女性は、軽くリボンでラッピングをして、イヤリングをゼツに渡す。
「あなたが買ったんだから、あなたがお嬢さんに渡してあげなさい。お嬢さんも、良かったわね」
「はっ、はい……」
ミランは恥ずかしくなって、フードを深く被る。
そうして、シュウやケアラ達の所に戻ると、二人も何を買ったのかとゼツの手を覗き込んできた。
「あらあ、これは……」
「ゼツが選んだのか?」
「いや、ミランが欲しそうにしてたから、せっかくだしと思って」
まだ意味を理解していないゼツの前で、ミランはフードを脱ぐ。まさかこれがゼツからの初めてのプレゼントになるとは思わなかったけれども、だからこそ絶対に自分の希望になるはずだと、ミランはゼツを見た。もう皆にも、そしてゼツにもバレているのだから、いいだろう。
「ミラン、これ……」
「付けて」
「えっ……?」
「ゼツが付けて」
そうミランが言えば、ゼツは動揺したように目を泳がせた。そんなゼツの様子に、ミランは嬉しくなる。

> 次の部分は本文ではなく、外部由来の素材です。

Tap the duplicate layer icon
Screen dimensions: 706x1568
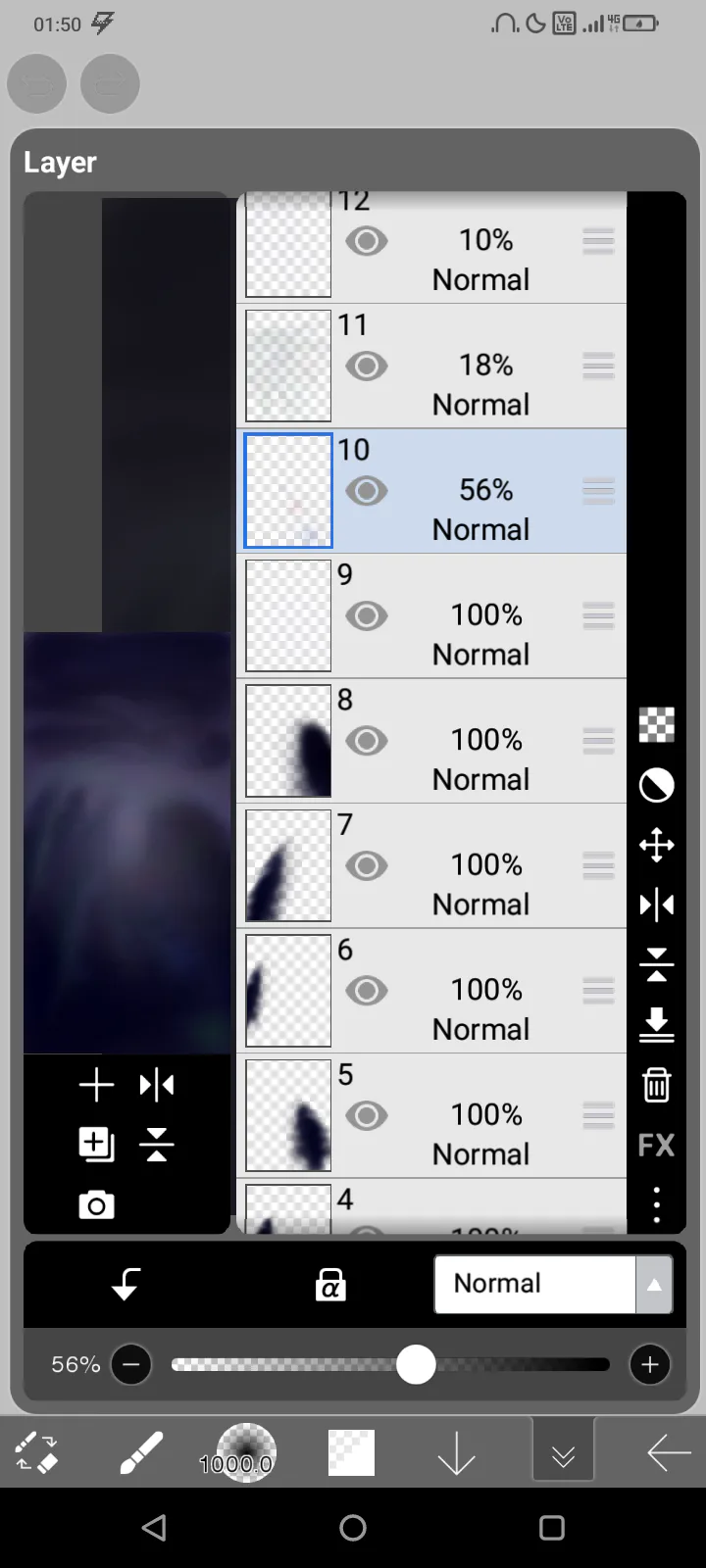point(96,1144)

きっとゼツに付けてもらうことも、恥ずかしさで暴走したりなんかしないとミランは思っていた。それよりも、嬉しさと、幸せでいっぱいになるはずだ。
「ゼツさん!! ほら、せっかくのプレゼントなのですから、ミランさんに付けてあげないと!!」
「そうだぞ!! 俺も頑張ったのだからな!!」
「えっ!? えっ!? どういうこと……?」
「さあさあ……!」
ゼツの方が、動揺しながらミランの耳に恐る恐る触れる。その緊張がゼツの指先からミランに伝わってきて、またミランは幸せになる。きっとケアラに同じ事をしても、ゼツはこんな風に緊張しない。それが、自分がゼツにとって特別な存在なようで嬉しいのだ。
パチン、と、ミランの2つの耳にイヤリングが付く。ミランは、それがゼツにもよく見えるように、そのイヤリングに触れた。

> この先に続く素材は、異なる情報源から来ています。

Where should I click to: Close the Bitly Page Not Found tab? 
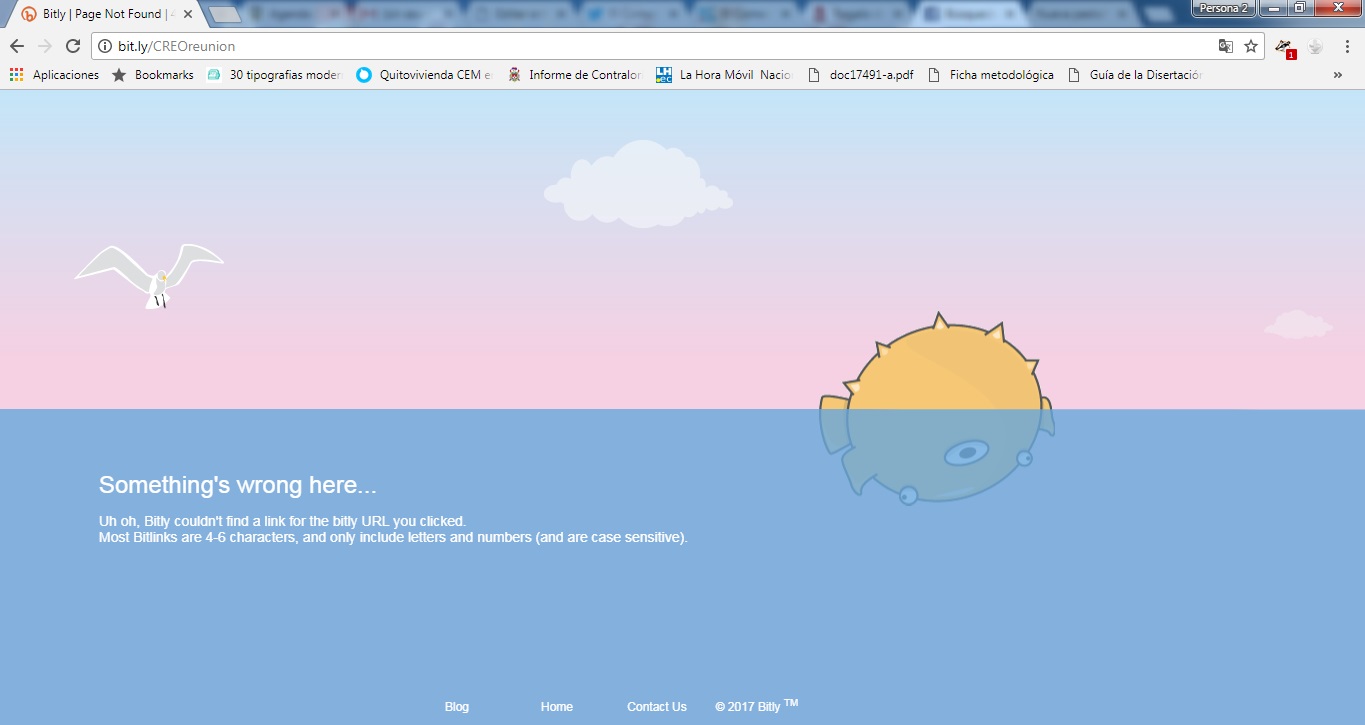(187, 14)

「ゼツ。本当にありがとう。これもきっと、あたしの希望になるわ」
「えっ、希望!? なんで……」
「それは……」
ゼツの色だから。なんてことは、まだ流石に恥ずかしくて言えなかった。このイヤリングに付いている石は、ゼツの目の色と同じ色をしていた。まるで太陽を彷彿とさせるような、ゼツをイメージしたような石。
「あ、当ててみなさいよ!」
「えっ、なんで!? ちょっと、なんで皆はわかったような顔してるの!?」
欲しいものはすぐに気付くくせに、なんで欲しいかはわからない少し鈍いゼツに、ミランも思わず笑った。